→ **EXERCISE INSTRUCTIONS**: The result should be every line of the listing that holds the word "strony".

→ **SUPPLIED DATA**:
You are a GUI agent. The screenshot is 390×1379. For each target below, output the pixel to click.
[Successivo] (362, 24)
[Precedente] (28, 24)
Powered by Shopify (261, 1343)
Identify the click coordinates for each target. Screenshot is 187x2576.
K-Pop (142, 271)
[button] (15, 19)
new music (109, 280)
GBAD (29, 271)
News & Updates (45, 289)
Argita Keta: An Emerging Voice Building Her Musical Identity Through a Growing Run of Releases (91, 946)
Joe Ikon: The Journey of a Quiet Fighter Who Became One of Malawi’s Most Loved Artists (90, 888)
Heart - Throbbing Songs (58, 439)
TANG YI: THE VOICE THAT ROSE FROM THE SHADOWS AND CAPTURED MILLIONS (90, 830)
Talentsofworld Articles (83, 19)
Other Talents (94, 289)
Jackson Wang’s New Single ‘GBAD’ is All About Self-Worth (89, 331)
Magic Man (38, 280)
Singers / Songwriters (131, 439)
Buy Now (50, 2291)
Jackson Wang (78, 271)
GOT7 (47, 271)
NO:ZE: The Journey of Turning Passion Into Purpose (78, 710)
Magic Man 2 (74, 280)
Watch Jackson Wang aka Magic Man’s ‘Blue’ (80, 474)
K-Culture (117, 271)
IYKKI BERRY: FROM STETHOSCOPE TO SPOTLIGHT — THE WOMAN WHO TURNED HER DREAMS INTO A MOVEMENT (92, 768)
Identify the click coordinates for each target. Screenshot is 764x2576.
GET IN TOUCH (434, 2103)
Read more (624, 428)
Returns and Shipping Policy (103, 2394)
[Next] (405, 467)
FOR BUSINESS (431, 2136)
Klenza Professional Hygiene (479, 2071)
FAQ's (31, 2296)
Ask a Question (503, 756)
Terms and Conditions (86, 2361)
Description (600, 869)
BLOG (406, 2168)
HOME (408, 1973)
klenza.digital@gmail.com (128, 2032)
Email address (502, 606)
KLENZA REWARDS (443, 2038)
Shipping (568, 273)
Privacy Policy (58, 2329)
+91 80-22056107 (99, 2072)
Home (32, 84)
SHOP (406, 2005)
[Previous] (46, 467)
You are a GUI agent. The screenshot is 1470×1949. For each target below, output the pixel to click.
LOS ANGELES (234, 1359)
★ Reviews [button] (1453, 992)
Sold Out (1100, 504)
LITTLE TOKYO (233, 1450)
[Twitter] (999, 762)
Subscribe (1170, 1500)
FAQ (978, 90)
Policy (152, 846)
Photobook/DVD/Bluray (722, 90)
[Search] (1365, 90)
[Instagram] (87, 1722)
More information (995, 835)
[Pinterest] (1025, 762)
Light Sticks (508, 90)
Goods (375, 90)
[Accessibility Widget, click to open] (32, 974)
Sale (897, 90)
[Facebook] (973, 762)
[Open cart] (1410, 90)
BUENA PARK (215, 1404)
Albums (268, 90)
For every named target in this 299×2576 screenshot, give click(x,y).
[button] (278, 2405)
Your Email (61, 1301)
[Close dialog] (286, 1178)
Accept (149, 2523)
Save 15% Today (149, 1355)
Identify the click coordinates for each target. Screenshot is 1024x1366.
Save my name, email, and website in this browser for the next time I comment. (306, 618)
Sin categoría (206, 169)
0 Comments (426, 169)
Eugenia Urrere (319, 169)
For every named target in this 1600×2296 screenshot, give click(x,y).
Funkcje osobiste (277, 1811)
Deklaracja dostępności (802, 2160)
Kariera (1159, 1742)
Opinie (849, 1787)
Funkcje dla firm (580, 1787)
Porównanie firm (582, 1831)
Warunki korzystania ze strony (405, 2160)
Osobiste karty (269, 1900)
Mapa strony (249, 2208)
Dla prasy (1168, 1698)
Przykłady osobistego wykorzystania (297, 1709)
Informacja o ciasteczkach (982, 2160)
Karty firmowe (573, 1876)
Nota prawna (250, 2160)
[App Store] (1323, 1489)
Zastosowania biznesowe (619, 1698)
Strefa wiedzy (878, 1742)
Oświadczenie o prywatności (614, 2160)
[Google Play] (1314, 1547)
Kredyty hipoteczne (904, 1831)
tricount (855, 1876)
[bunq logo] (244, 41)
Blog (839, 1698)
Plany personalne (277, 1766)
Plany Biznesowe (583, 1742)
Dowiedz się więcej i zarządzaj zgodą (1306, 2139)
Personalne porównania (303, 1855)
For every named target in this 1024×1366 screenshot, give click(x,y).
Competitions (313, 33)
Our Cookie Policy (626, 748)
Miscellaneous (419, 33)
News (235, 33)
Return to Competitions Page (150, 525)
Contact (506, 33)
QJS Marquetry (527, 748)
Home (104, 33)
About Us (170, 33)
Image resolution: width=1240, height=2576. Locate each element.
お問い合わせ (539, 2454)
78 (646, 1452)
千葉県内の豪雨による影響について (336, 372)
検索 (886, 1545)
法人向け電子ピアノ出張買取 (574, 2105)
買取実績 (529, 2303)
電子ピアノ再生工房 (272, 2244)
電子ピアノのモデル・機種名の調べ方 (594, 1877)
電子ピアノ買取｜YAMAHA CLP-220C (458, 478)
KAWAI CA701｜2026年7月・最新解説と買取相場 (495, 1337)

→ **ANSWER TO THE PROBLEM**:
Warunki korzystania ze strony (405, 2160)
Mapa strony (249, 2208)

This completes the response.